Правда, когда-то думал: это будет огромный архив, а в нем – тысячи снов.
Почему я сначала мечтаю создать такой архив (около двадцати лет назад), а потом охладеваю к этой идее?
Начинаю делать записи снов, думая о запутанной истории советского еврейства. Сколько бы сегодня мы ни пытались прочесть ее, многое так и останется загадкой. Может быть, хотя бы сны, – рассуждаю я наивно, – способны что-нибудь прояснить? И то, о чем люди раньше не могли говорить. И то, что уже забыли. И то, что до сих пор старательно прячут – даже от себя самих.
Оказалось, далеко не все сны увлекательны. Напротив, многие на редкость скучны.

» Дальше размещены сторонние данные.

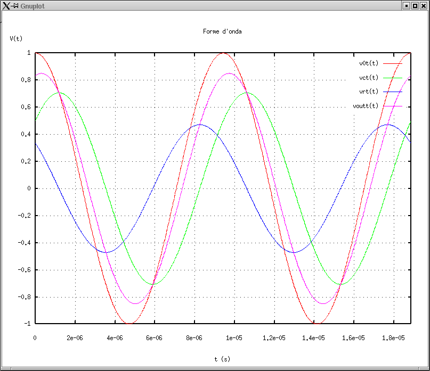Click the Gnuplot title bar text
Image resolution: width=430 pixels, height=371 pixels.
pos(32,6)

А самое интересное для меня сейчас – «послевкусие сна». Оно возникает у человека, вспоминающего сновидение. Стремящегося во что бы то ни стало к разгадке.
Вороны
На снежном поле, сразу за своим домом (там, где хотели когда-то возводить очередную пятиэтажку, да так и не начали), он увидел стаю ворон. Сначала со свойственным ему нудным педантизмом решил сосчитать их, но сбился. И был очень удивлен этим. Вороны кричали истошно, почти невыносимо.